ERB: The Equivalent Rectangular Bandwidth scale or ERB is a measure used in psychoacoustics, which gives an approximation to the bandwidths of the filters in human hearing. It is implemented as a function ERBS(f) which returns the number of equivalent rectangular bandwidths below the given frequency f. See this Wikipedia page.

The above three scales approximate to linear in low frequencies but to logarithmic in high frequencies, thereby concentrating screen height in middle to high frequencies.

These scales aid spectral editing in that you can see down to 0 Hz without too much screen height devoted to the low frequencies, where thumps might need treating with a highpass filter in Spectral edit multi tool and the geometric mean frequency line is unimportant. In contrast, within higher frequencies you often want to set a notch with multi tool or use parametric equalization, drawing a spectral selection around an undesirable sound with the geometric mean line approximately centered in that selection.

Comparison of Mel, Logarithmic and Linear Spectrogram views:

The image below shows the scaling differences in different Spectrogram views of the same audio:

Mel-Log-Linear Spectrogram annotated.png

Period Spectrogram view

Period: This scale is the reciprocal of frequency (1/frequency) and attempts to visualise Enhanced Autocorrelation. It is therefore best used with the "Pitch (EAC)" algorithm, which is the same as the "Pitch (EAC)" View Mode choice in previous Audacity versions. To aid comparison with other scales, small period values (high frequencies) are plotted at the top.
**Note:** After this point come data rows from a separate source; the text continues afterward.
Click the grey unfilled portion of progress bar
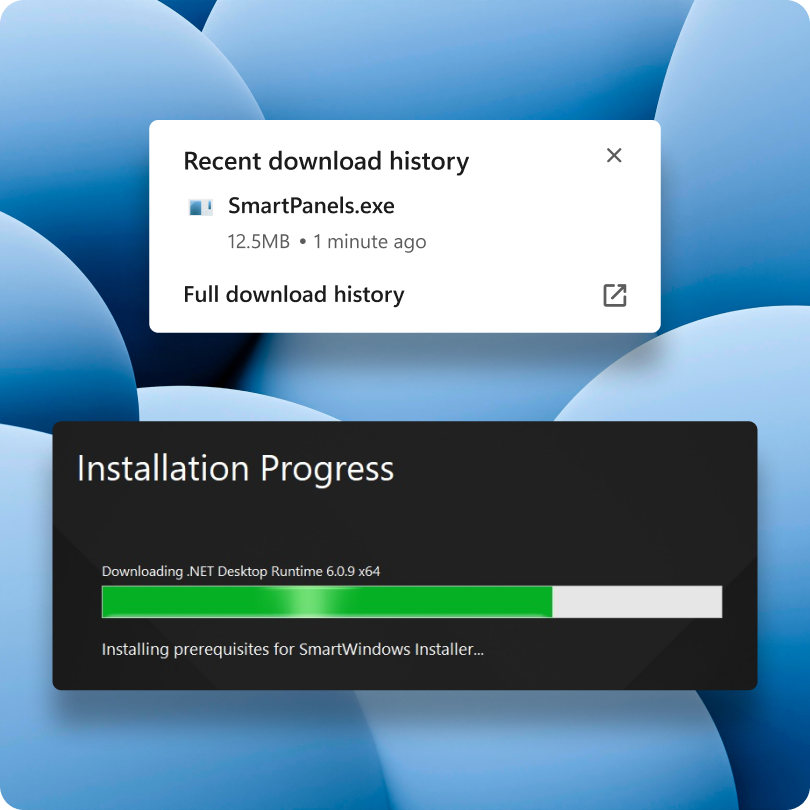 pyautogui.click(x=637, y=601)
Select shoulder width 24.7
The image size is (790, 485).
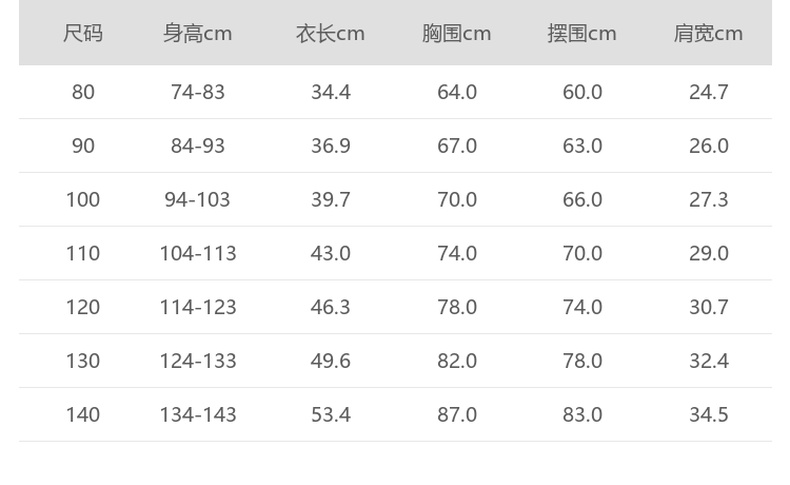708,92
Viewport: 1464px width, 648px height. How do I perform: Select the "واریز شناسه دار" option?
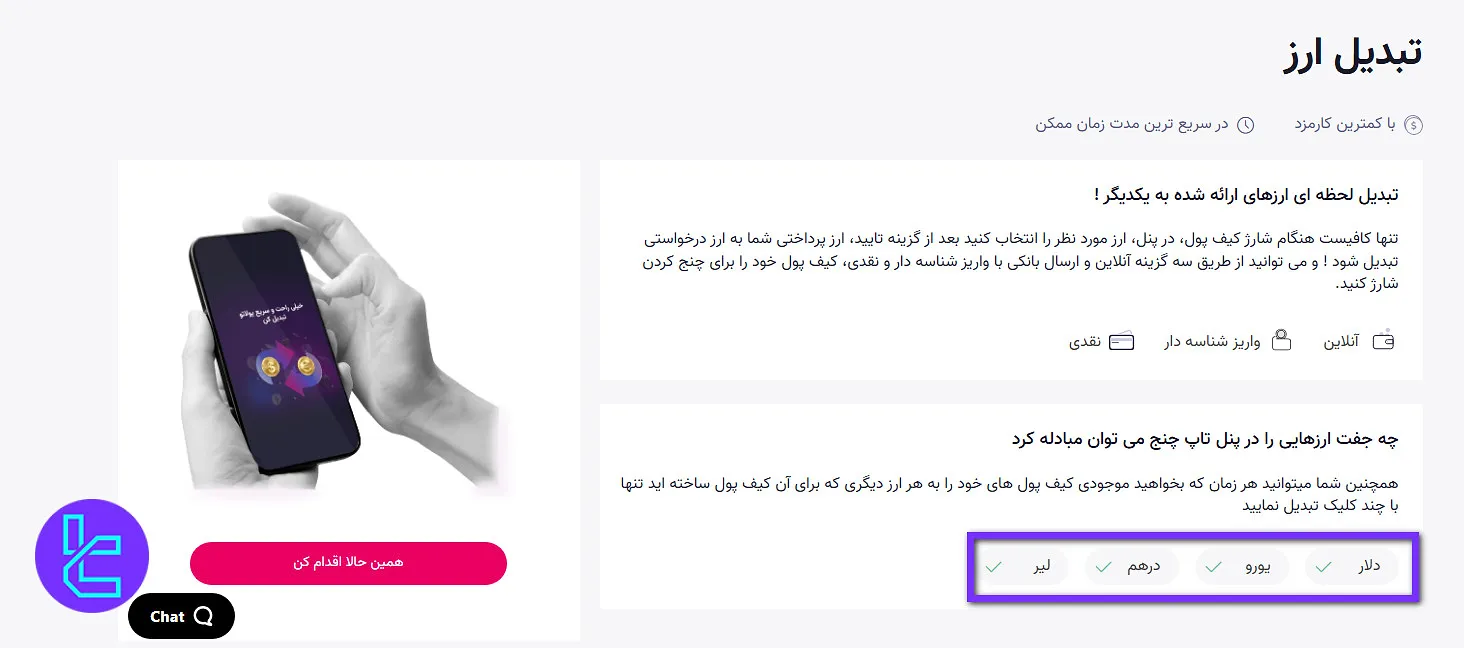click(1228, 340)
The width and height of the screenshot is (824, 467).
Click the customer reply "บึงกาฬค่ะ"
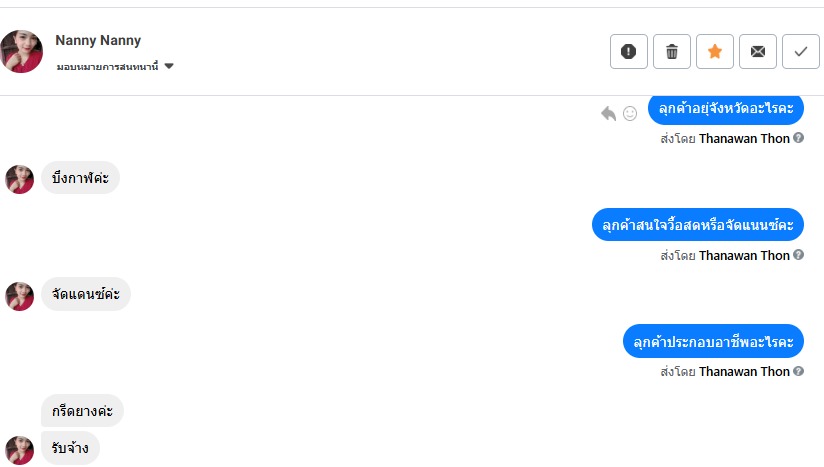80,179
This scale tends to give the most screen estate to plotted areas, but Logarithmic scale gives the more correct representation of pitch, because Equal Temperament divides the octave into 12 parts, all of which are equal on a logarithmic scale.

Algorithm

Algorithm:
- Frequencies (default): Audio frequency determines the pitch of a sound. Measured in Hz, higher frequencies have higher pitch. See this Wikipedia article.
- Reassignment: The method of reassignment sharpens blurry time-frequency data by relocating the data according to local estimates of instantaneous frequency and group delay. This mapping to reassigned time-frequency coordinates is very precise for signals that are separable in time and frequency with respect to the analysis window.
- Pitch (EAC): Highlights the contour of the fundamental frequency (musical pitch) of the audio, using the Enhanced Autocorrelation (EAC) algorithm. The EAC Algorithm was developed to produce a mathematical representation of the changes of pitch in a piece of audio. The aim was to allow automated comparison of sound files so that two versions of the same tune could be recognized as being similar, even if played in different keys, or on different instruments.
Window Size: The dropdown menu lets you choose the size of the Fast Fourier Transform (FFT) window which affects how much vertical (frequency) detail you see. Larger FFT window sizes give more low frequency resolution and less temporal resolution, and are slower.
Window type: Determines precisely how the spectrogram is computed. Hann is the default setting. 'Rectangular' is slightly faster than other methods, but introduces some artifacts. All methods give broadly similar results.
Zero padding factor: Larger values give finer interpolation of the colors along the vertical axis, at the expense of more computation time. Does not affect the time vs. frequency resolution tradeoff. This option has no effect and is grayed out when the Pitch (EAC) algorithm is selected.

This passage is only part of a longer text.